'Dirty, rotten politics': Talks between Elk Grove Village and fire district heat up
Elk Grove Village officials say the proposed data center redevelopment of an unincorporated residential subdivision -- and millions of dollars for the homeowners who have agreed to sell -- won't happen unless the Elk Grove Rural Fire Protection District finally agrees to let the village and two other towns take over fire and emergency medical services there.
But members of the fire board -- who all live in the Roppolo subdivision and have pending sales contracts with the developer -- say the two issues are separate. And, they'd be violating conflict-of-interest provisions in state law by voting on the intergovernmental agreement as currently drafted.
"They've stuck us between a rock and a hard place," said Heather Maldonado, one of the five elected members of the fire district board. "It's between us voting illegally on something potentially, and our neighbors are happy, or we don't vote on it, our neighbors are pissed."
"It's just a threat," board member Dawn Jablonski added. "Dirty, rotten politics. That's what it is."
The fire board has been negotiating with officials in Elk Grove Village, Mount Prospect and Des Plaines for years over a deal. It would allow the municipal fire departments to service the area now covered by the district -- 57 single-family homes in the Roppolo neighborhood north of Landmeier Road, four mobile home parks along Touhy Avenue and Elmhurst Road, and several industrial and commercial properties on either side of Higgins Road.
Annexations by the towns, and the resulting shrinking tax base, have left the district nearly insolvent.
Fire district trustees say negotiations were moving along in recent months, until Elk Grove Village Manager Matt Roan sent a letter July 13 to Stream Data Centers, copied to the fire district. He wrote the village won't consider the company's petition for annexation and a special use for operation of three data center buildings and an electric substation -- unless the district inks the agreement by July 28.
The fire board "has continually refused to move forward with this agreement," Roan wrote. "Most notably, the entire board of trustees for the district are seeking to sell off their ownership within the district as part of your development's acquisition of their properties without resolving this matter."
Mayor Craig Johnson said the data center project "can't survive without" the village's water and sewer services.
"If the fire district doesn't agree to it, it's all off with Stream," Johnson said. "We've danced long enough."
Carlos Maldonado, Heather's husband and the fire board president, said village officials "convoluted" redevelopment of the Roppolo subdivision with discussions over the fire services agreement.
"The (intergovernmental agreement) and annexation are two different monsters. They have no co-relationship," said Maldonado, adding that village officials could annex their properties right now if they wanted to. "You don't go to negotiate with somebody giving them ultimatums."
He said the fire board and municipalities agreed in principle "on most things" during a meeting Wednesday.
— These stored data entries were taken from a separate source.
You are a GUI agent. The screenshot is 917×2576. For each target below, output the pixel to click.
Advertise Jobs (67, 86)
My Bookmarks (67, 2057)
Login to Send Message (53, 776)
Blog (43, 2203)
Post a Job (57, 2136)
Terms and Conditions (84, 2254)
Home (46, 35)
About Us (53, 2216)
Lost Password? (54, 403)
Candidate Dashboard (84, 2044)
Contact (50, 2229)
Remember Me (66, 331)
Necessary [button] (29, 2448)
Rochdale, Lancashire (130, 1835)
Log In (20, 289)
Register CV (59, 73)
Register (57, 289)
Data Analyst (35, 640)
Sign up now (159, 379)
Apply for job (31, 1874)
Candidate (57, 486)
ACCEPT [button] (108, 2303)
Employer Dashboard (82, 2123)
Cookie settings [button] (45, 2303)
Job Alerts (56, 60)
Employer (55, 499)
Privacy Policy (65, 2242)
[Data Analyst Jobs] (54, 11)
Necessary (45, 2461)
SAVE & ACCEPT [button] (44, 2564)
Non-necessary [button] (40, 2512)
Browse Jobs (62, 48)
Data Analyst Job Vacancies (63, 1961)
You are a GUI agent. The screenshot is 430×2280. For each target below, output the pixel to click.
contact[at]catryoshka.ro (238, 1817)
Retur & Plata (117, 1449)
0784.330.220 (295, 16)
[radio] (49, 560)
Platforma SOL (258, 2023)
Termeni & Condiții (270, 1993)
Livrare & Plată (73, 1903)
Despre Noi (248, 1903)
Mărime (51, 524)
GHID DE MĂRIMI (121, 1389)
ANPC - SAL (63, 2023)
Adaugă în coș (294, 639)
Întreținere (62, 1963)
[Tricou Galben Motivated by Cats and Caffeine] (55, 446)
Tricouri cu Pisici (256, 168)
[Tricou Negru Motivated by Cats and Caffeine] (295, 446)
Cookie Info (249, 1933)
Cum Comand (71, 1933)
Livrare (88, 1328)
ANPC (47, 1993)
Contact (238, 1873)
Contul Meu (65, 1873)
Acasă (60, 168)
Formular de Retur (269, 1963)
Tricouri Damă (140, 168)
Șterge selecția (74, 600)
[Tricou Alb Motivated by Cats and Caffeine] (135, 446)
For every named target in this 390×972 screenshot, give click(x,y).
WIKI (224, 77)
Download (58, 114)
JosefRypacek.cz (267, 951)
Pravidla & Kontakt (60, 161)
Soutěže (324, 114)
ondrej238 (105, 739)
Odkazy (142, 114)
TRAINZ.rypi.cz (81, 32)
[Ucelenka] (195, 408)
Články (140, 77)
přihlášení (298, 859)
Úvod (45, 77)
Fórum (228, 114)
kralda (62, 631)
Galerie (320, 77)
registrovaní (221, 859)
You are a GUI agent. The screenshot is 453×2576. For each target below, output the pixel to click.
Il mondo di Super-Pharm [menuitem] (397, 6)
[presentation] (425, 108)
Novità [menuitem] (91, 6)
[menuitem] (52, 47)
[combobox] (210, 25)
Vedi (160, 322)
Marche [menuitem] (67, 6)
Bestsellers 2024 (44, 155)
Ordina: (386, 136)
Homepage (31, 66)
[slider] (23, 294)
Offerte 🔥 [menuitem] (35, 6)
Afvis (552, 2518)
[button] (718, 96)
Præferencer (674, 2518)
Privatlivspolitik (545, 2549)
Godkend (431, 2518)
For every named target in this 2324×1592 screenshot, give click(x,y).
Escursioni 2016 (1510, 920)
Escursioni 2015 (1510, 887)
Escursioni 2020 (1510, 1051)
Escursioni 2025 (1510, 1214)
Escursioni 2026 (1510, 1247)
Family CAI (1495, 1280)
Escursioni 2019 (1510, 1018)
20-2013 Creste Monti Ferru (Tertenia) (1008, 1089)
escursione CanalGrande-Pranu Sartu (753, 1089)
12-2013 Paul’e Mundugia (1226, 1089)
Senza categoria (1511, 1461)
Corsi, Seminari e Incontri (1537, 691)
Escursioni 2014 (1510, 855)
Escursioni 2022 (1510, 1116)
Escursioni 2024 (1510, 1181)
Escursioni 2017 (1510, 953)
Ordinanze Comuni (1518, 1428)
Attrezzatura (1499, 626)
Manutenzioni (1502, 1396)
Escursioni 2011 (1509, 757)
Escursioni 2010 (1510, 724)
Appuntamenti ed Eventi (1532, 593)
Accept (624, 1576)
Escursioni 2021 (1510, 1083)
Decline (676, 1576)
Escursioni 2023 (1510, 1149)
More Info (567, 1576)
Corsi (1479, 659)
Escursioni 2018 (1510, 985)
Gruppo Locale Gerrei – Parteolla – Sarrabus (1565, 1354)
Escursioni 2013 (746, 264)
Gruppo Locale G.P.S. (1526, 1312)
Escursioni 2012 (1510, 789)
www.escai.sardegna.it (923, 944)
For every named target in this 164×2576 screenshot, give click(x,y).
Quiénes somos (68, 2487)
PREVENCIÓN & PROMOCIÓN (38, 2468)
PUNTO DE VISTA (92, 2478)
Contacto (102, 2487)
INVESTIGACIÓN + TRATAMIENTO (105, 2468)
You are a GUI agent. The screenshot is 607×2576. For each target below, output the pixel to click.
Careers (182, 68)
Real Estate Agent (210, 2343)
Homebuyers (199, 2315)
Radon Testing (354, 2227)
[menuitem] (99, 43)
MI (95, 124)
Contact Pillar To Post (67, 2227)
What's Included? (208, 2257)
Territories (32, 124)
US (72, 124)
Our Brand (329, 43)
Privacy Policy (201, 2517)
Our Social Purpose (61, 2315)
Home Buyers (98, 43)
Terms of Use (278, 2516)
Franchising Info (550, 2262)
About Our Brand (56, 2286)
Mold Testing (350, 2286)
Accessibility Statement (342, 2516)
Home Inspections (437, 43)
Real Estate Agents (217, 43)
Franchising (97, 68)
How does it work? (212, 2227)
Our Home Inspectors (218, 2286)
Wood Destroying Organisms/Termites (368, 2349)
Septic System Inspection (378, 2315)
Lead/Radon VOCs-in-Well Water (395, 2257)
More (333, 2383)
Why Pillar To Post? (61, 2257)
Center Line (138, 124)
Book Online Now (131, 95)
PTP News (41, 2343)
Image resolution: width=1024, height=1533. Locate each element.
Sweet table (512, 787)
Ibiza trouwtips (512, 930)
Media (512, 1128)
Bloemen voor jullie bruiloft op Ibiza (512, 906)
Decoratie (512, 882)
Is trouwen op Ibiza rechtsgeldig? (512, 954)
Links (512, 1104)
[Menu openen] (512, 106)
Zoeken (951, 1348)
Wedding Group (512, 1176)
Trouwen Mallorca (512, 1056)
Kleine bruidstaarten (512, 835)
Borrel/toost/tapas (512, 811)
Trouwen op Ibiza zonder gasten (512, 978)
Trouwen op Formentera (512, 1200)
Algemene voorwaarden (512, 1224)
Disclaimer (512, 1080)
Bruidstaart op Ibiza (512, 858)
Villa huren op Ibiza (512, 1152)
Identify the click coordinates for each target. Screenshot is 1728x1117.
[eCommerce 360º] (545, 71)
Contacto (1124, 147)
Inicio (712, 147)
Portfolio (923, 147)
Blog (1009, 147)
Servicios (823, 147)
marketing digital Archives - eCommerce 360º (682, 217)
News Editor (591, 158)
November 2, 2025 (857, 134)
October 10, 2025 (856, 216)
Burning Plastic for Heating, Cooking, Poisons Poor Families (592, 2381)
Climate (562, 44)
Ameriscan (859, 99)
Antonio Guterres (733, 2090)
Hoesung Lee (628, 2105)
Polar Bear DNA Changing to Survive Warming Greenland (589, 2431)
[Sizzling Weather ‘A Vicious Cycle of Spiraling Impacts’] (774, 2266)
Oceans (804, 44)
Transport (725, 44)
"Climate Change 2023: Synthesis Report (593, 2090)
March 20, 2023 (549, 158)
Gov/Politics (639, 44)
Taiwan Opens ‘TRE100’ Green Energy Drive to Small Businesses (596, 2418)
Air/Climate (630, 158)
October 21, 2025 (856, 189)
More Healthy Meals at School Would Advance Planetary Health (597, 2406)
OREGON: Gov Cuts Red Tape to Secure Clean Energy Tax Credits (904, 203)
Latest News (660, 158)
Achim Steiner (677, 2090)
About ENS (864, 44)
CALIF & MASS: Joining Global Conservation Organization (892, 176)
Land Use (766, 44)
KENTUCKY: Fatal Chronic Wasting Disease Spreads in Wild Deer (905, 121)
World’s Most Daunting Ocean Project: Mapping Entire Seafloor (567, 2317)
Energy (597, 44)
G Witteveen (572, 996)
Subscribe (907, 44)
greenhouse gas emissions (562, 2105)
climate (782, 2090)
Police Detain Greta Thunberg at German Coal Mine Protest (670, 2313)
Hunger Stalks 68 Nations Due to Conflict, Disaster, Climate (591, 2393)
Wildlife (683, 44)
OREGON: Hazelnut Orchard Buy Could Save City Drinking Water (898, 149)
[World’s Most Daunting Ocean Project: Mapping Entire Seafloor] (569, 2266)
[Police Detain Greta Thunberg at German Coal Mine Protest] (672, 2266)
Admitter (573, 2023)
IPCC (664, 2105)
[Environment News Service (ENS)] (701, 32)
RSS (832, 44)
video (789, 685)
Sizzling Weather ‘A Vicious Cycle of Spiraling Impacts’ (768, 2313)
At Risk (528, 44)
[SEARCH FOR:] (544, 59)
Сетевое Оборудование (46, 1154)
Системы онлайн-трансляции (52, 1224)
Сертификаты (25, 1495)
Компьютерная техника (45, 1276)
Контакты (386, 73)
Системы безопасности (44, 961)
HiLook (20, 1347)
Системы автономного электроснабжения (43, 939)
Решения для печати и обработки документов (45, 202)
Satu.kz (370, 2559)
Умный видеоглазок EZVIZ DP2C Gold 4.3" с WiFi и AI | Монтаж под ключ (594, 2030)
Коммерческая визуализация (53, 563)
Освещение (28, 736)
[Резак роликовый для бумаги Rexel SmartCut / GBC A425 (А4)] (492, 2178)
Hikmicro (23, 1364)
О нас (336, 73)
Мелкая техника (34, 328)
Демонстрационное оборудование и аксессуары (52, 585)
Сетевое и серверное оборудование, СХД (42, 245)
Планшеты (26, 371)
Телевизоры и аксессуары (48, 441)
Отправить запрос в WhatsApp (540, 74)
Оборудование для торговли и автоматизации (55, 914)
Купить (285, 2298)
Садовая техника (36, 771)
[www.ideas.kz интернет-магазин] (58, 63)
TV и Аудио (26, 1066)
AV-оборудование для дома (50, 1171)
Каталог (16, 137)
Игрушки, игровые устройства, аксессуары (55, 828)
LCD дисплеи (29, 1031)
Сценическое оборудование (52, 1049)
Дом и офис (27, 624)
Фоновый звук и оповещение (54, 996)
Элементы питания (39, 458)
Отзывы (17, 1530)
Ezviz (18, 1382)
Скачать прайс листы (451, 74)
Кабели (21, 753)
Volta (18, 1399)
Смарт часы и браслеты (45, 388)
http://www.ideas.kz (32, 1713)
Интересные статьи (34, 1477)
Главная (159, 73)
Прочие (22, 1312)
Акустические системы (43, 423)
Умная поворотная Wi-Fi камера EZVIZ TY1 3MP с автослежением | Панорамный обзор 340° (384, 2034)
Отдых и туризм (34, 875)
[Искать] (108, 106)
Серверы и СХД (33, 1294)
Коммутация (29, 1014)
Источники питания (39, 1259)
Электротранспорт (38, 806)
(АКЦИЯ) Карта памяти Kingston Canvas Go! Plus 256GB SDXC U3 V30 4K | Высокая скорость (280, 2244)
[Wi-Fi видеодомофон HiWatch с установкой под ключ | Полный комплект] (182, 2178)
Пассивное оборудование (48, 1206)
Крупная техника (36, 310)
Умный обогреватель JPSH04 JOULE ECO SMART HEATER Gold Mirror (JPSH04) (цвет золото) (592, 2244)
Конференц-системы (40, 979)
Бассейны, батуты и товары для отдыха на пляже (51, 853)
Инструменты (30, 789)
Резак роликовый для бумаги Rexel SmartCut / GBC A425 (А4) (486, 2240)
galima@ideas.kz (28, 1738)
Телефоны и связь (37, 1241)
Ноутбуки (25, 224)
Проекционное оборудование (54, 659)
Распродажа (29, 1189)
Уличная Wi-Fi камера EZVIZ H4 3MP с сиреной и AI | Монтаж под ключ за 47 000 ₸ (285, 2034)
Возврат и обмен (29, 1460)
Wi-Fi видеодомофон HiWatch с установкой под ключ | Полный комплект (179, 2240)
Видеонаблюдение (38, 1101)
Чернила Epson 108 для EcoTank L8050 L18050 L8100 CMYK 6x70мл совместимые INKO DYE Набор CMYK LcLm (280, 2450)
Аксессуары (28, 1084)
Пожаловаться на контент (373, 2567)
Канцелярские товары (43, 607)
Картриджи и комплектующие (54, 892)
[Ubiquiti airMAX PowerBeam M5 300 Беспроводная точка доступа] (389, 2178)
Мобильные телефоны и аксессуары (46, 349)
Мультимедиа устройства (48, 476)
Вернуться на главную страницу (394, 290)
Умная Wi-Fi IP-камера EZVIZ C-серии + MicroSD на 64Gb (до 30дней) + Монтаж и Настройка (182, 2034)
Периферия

But the next day, a business owner sent the board a letter saying the five trustees would be violating state law by voting on an agreement in which they have a personal financial interest.
The three trustees present for a district board meeting Thursday night -- both Maldonados and Jablonski, whose husband, Jim, also is on the board -- said they would abstain from a vote.
Carlos Maldonado said they could take a vote if one key provision in the agreement were struck. It calls on the district to resolve objections to the creation of one of three special service areas the towns established to fund their future fire protection costs.
The Maldonados and Dawn Jablonski helped circulate petitions of their fellow neighbors that put the new taxing area on hold in February.
Carlos Maldonado said the towns' decisions to establish the new tax districts were "unilateral," and residents legally objected to them.
The key issue for the fire board appears to be disposition of the district's assets -- its tanker truck and the fire station at 1415 E. Algonquin Road.
"Everything comes down to money," Carlos Maldonado said. "We want to be fairly compensated for the assets that we have. We want them to also feel that they are fairly compensated for the services when and if we dissolve."
Voters ultimately would have to approve the district's dissolution as early as the March 2024 election.